# Tire Technology: 18.4R42



## Metal4130 (Jan 15, 2007)

Have John Deere 4630 in which I am changing from 20.8-38 tires to 18.4R42 using step up rims. Local tire dealer suggested Firestone Radial All Traction 23 deg--R-1 tires or deeper lug R-1W tires. Do not know which set to get. R-1 tires have lug height of 1.57 inches and R-1W have lug height of 1.96 inches. Any suggestions from anyone with experience with these tires. Tractor is running in Northern Illinois soil and is doing everything from planting to discing to chisel plowing.


----------



## Live Oak (Dec 22, 2003)

Welcome to Tractor Forum Eric! 

I don't have much if any experience with these type of ag tires. My thoughts would be that the deeper R-1W tread would give a better bite for traction is soft soil that would allow the bars to sink in. How much more bite .39 inches would give is debatable and I think the deciding point would be what is the price difference between the two? 

Your best bet would be to try posting this question on Ag Talk.

Ag Talk 

There are a lot of guys there who farm with this kind of equipment everyday and most likely have the experience with using these tires.

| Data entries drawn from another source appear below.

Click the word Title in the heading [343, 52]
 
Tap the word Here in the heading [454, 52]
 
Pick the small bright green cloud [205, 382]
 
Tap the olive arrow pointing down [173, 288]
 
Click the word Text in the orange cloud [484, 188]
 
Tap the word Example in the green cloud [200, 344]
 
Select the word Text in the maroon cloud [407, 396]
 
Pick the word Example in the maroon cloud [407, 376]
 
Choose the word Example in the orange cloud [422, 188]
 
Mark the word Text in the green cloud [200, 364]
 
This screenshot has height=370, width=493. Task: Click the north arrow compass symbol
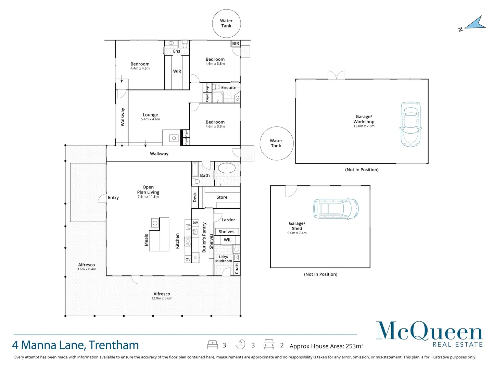(x=475, y=23)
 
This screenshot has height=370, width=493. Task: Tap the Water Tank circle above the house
(x=226, y=23)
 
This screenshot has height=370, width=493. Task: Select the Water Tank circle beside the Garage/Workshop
(x=276, y=143)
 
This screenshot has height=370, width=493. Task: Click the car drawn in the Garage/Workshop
(x=410, y=124)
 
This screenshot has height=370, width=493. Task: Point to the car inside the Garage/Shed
(x=336, y=209)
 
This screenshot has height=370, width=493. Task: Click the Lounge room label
(x=150, y=115)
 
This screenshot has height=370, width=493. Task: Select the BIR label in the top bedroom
(x=236, y=44)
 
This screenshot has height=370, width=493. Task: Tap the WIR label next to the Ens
(x=177, y=71)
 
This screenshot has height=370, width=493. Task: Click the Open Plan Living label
(x=148, y=190)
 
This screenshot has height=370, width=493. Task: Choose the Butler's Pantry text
(x=204, y=237)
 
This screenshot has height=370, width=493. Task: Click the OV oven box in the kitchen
(x=188, y=259)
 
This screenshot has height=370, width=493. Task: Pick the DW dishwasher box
(x=195, y=223)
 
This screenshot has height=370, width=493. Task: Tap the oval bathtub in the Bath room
(x=227, y=168)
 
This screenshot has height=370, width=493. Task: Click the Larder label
(x=228, y=220)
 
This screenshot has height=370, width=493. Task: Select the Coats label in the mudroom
(x=237, y=268)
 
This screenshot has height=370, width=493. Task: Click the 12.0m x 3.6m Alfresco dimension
(x=162, y=298)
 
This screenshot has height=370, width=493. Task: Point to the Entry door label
(x=113, y=198)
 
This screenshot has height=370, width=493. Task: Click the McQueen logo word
(x=429, y=331)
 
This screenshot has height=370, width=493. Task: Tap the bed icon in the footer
(x=212, y=345)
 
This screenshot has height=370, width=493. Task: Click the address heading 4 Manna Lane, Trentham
(x=76, y=345)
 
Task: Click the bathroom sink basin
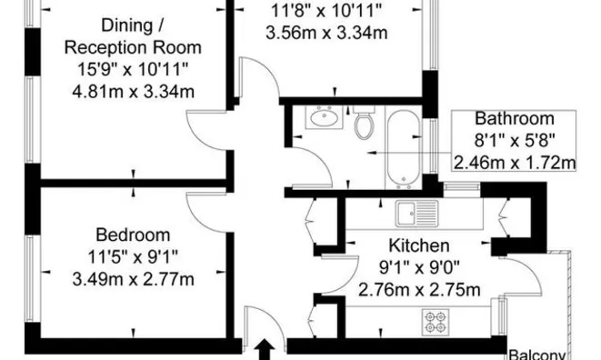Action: [x=325, y=117]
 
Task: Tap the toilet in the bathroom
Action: [x=364, y=123]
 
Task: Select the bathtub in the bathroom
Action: [x=403, y=149]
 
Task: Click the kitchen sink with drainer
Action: [x=417, y=213]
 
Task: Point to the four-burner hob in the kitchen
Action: [x=436, y=322]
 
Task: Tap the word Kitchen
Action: [x=419, y=245]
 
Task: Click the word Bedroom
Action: [x=133, y=235]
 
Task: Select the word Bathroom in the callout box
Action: [x=515, y=118]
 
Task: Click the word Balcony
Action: [x=537, y=355]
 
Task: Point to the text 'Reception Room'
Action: [x=133, y=47]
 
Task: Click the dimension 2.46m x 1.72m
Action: [x=515, y=163]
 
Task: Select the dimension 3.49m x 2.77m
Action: [x=133, y=279]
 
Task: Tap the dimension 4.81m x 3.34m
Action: [x=133, y=92]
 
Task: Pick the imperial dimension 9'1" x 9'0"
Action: [x=419, y=267]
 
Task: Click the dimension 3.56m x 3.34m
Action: [x=326, y=33]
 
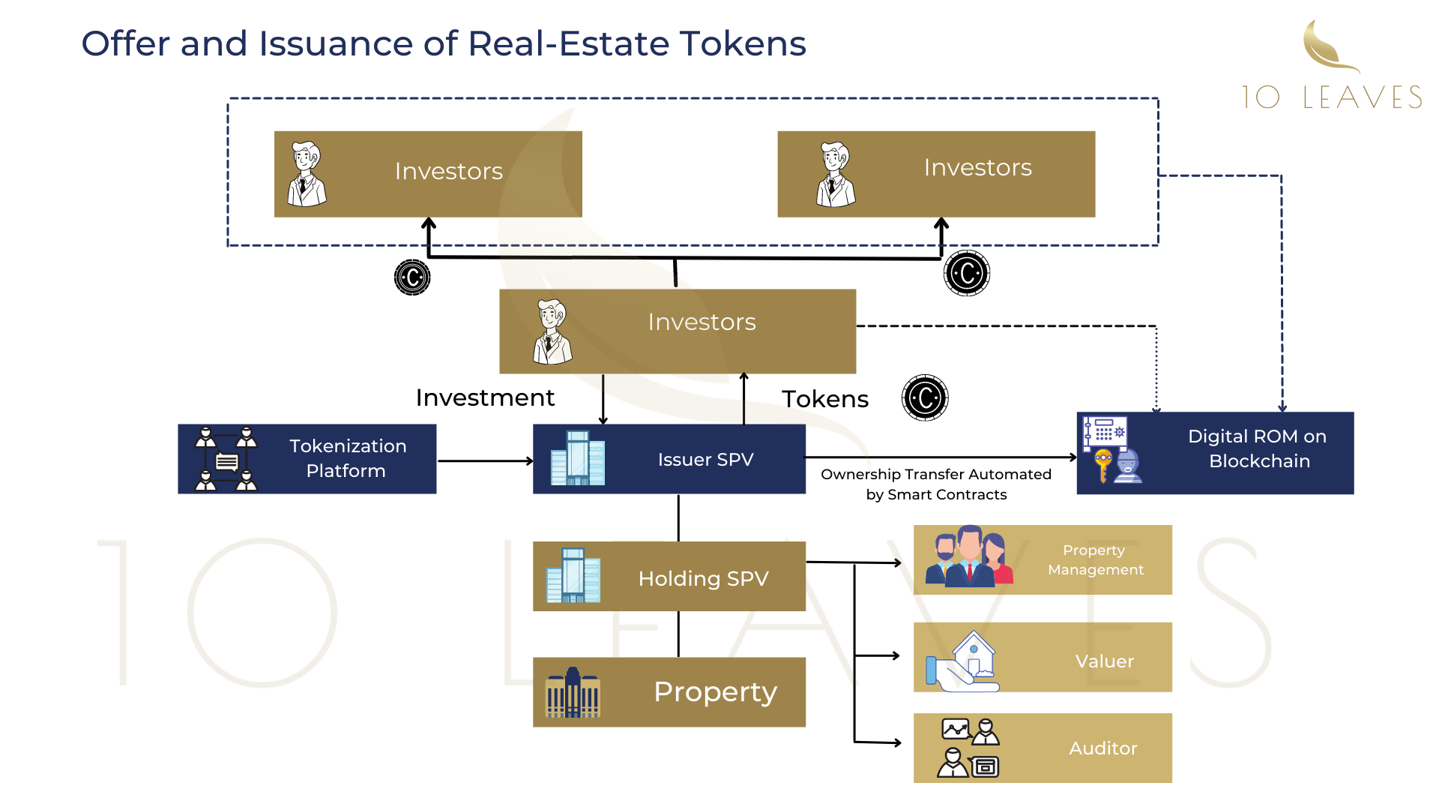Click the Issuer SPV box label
(705, 460)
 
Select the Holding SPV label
(703, 578)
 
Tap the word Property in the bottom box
(715, 692)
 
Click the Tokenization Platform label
(347, 458)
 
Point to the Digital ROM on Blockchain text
(1258, 448)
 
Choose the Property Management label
(1095, 560)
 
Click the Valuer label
(1104, 661)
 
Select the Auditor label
(1102, 748)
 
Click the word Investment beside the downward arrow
(485, 398)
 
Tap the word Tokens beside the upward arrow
(825, 399)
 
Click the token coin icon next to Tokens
(925, 398)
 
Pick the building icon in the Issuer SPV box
(577, 458)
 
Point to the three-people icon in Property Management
(968, 556)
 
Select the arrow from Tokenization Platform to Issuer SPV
(485, 461)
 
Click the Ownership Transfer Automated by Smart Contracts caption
(936, 484)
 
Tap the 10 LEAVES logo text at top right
(1331, 97)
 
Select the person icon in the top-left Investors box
(307, 174)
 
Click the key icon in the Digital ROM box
(1102, 465)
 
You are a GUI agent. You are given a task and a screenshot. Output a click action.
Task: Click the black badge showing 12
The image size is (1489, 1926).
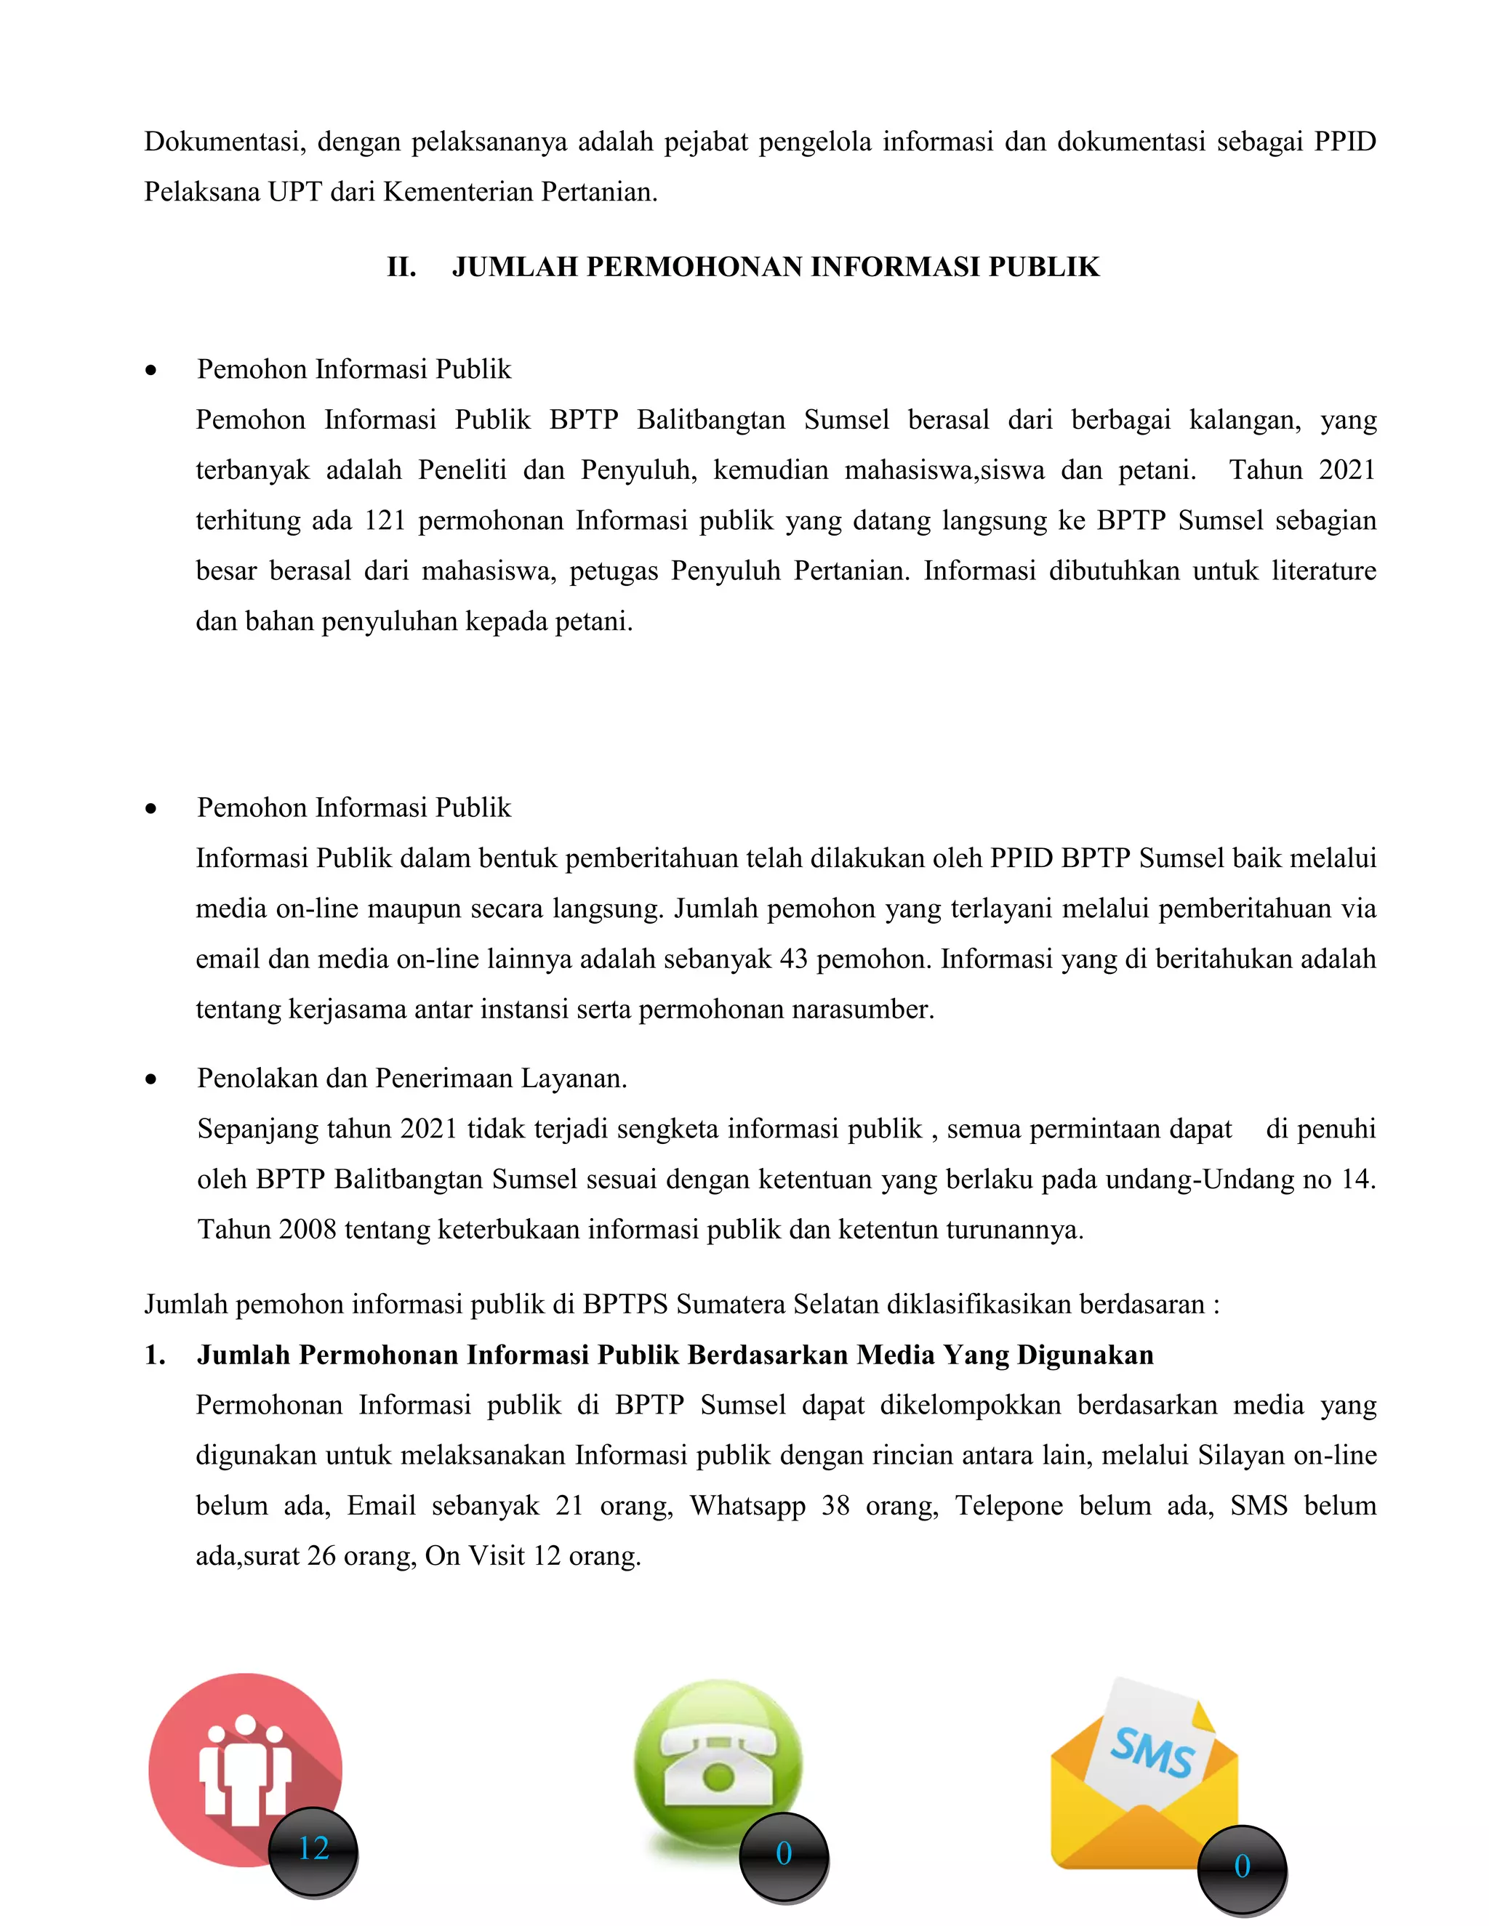313,1848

My experience is telling me that the probably much higher cost of the R-1W's over the standard R-1's just may not justify the cost unless you have some very unique circumstances.


----------



## Live Oak (Dec 22, 2003)

Looks like the guys on Ag Talk took care of you! At least it looks like a good discussion and range of opinions to give you some food for thought.


----------